The primary benefit of fish oil centers around the long-chain fatty acids EPA and DHA, which you will find in concentrations of approximately 180 mg and 120 milligrams per gram. EPA and DHA belong to the sub-group of fats known as omega-3s, which take their name from differences in their molecular shape. Nutritionists classify omega-3s as essential oils, meaning that your body cannot manufacture them itself and must consume them on a regular basis for optimum health. Although omega-3s exist in plant foods such as flax seeds and walnuts, these items provide a different form called alpha-linolenic acid. This compound must undergo conversion inside the body into EPA and DHA, the active omega-3s, whereas the latter two come pre-formed in fish oils.

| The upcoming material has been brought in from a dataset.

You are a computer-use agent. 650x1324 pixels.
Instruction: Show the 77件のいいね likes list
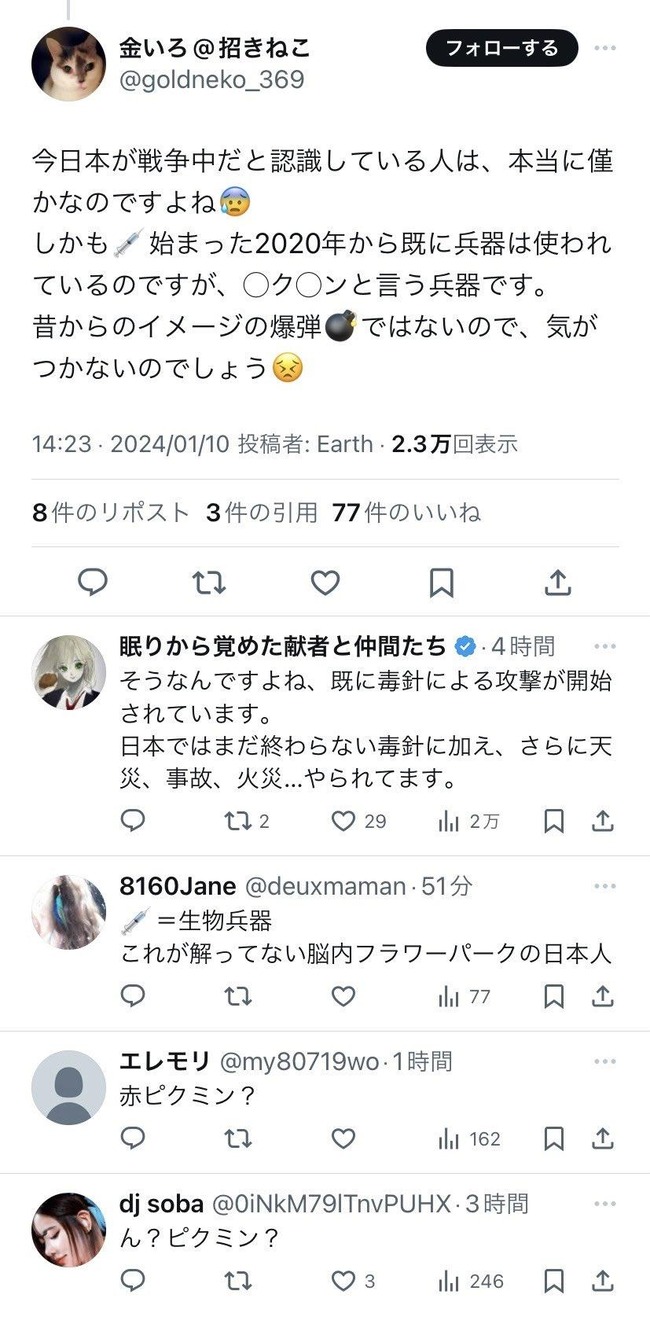(x=406, y=513)
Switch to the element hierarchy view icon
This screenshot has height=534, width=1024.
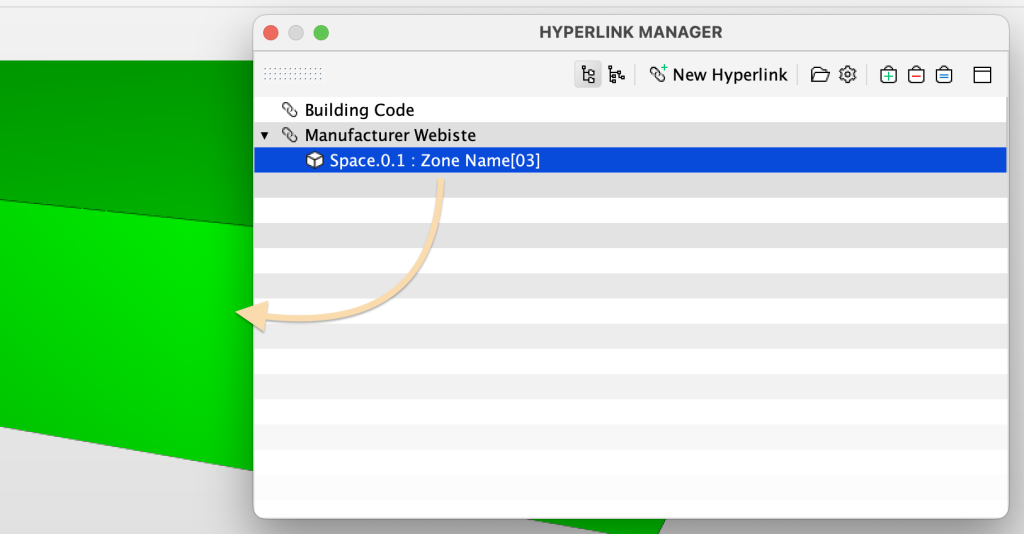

MedLinePlus, a service provided by the National Institute of Health, points to omega-3s as an essential nutrient that can help in a variety of conditions. It notes fish oil's effects on lowering cardiovascular markers like triglycerides in the bloodstream and preventing heart attacks. It may even have positive effects on inflammatory concerns like arthritis, depression and weight loss. NIH recommends between 1 and 4 grams of fish oil per day.
White fish include fish like cod, haddock, pollock and whiting. A popular inclusion to many meals, these fish have dry, white flesh, which gives rise to their generalised label. Although these fish do hold reserves of oil in their liver, their flesh offers very little fat content and minimal omega-3 oils. People who only consume white fish will likely require fish oil capsules to ensure a suitable intake of omega-3s.
Mackerel, herring, salmon and sardines stand out as common forms of oily fish. These particular fish all offer a more impressive content of omega-3 oils. Gayla and John Kirschmann, nutritional researchers and the authors of "The Nutrition Almanac," estimate that a typical 7-ounce fillet of salmon provides around 4 grams of omega-3 oil. A person consuming this, or a similar serving of oily fish, each day would not require supplements to meet official recommendations.
Although it appears that you can maintain a normal metabolic function with a smaller amount of oil, Coach Charles Poliquin believes that human health and athletic performance improves with an increased intake of fish oils. The Canadian strength coach, who has trained 16 Olympic medal-winning athletes, suggest that intakes in excess of 10 grams per day may be helpful; this applies especially to people in hard training or suffering from inflammatory conditions and also to those attempting to lose weight. Whereas most people can consider themselves well-supplied with either regular consumption of oily fish or fish oil capsules, this sub-group of individuals may want to include both for best results.